Mit Eingabe vom habe der Beschwerdeführer Vorstellung gegen den genannten Bescheid erhoben. Der Beschwerdeführer sei aber nicht Partei des aufsichtsbehördlichen Verfahrens gewesen. Gemäß § 141 LFG unterlägen Zivilluftfahrerschulen, Zivilflugplätze, Luftfahrzeug-Vermietungsunternehmen und Luftverkehrsunternehmen der Aufsicht der jeweiligen Bewilligungsbehörde. Diese habe gemäß § 141 Abs. 3 LFG den Unternehmern von Zivilluftfahrerschulen, Haltern von Zivilflugplätzen, Luftfahrzeug-Vermietungsunternehmern und Luftverkehrsunternehmern die Durchführung jener Maßnahmen aufzuerlegen, die zur Wahrung der Sicherheit der Luftfahrt erforderlich seien. Adressaten der aufsichtsbehördlichen Maßnahmen könnten daher ausschließlich die Beaufsichtigten, vorliegend also die T GmbH, sein; eine Parteistellung der Arbeitnehmer der Unternehmen sei gesetzlich nicht vorgesehen. Dementsprechend sei der Bescheid der Aufsichtsbehörde auch lediglich dem Unternehmen, der T GmbH, zuzustellen gewesen. Die Weiterleitung einer Fotokopie des Bescheides durch dieses Unternehmen an den Beschwerdeführer sei einer Erlassung des Bescheides gegenüber dem Beschwerdeführer nicht gleichzuhalten. Da gemäß § 63 Abs. 5 AVG Rechtsmittel nur von den Parteien eingebracht werden könnten, sei die Vorstellung des Beschwerdeführers wegen Unzulässigkeit auf Grund fehlender Parteistellung zurückzuweisen gewesen.

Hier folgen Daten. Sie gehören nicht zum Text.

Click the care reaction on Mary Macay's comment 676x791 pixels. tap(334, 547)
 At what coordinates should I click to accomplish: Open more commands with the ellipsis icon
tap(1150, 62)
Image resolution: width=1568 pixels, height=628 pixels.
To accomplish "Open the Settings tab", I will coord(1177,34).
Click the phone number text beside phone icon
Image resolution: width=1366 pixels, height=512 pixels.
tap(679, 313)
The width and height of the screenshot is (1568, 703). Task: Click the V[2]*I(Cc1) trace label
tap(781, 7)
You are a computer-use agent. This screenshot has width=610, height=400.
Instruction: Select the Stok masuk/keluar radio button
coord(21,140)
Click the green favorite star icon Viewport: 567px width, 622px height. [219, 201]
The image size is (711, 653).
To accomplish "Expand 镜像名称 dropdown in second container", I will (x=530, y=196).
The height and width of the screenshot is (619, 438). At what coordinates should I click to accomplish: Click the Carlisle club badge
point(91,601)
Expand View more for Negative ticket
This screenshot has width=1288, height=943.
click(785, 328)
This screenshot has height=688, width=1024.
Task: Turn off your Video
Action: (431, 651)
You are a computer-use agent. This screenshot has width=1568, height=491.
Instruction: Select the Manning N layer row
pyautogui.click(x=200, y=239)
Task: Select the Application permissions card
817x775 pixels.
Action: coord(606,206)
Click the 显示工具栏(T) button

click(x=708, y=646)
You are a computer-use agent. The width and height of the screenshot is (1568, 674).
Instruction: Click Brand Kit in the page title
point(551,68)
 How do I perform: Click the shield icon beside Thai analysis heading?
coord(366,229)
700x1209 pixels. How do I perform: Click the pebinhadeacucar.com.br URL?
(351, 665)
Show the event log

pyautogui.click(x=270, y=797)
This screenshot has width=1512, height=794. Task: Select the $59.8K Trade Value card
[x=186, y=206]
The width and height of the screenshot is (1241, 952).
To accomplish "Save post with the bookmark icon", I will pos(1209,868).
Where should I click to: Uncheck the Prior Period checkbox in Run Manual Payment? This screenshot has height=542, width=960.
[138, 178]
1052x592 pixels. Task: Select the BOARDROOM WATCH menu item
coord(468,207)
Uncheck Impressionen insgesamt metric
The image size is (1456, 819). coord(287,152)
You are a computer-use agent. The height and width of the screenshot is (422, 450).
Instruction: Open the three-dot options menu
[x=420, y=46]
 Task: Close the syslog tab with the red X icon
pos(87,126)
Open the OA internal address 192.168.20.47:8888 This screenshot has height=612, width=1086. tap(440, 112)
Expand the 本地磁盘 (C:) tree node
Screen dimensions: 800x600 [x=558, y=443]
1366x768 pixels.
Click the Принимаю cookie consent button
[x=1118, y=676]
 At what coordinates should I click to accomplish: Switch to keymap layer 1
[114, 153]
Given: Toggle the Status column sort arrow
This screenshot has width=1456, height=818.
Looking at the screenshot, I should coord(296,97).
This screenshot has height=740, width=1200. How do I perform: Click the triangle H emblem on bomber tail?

Gegen diesen Bescheid erhob der Beschwerdeführer Beschwerde an den Verfassungsgerichtshof. Dieser lehnte mit Beschluss vom , B 358/03-8, die Behandlung der Beschwerde ab und trat sie gemäß Art. 144 Abs. 3 B-VG dem Verwaltungsgerichtshof ab.
2. Über diese abgetretene - und mit Schriftsatz vom ergänzte - Beschwerde, zu der die belangte Behörde eine Gegenschrift erstattete, hat der Verwaltungsgerichtshof erwogen:
§ 141 Luftfahrtgesetz (LFG), BGBl. Nr. 253/1957 idF vor der Novelle BGBl. I Nr. 73/2003, lautete:
"§ 141. Aufsicht.
(1) Zivilluftfahrerschulen, Zivilflugplätze, Luftfahrzeug-Vermietungsunternehmen und Luftverkehrsunternehmen unterliegen der Aufsicht der Behörde, die zur Bewilligung des Betriebes zuständig ist (Aufsichtsbehörde).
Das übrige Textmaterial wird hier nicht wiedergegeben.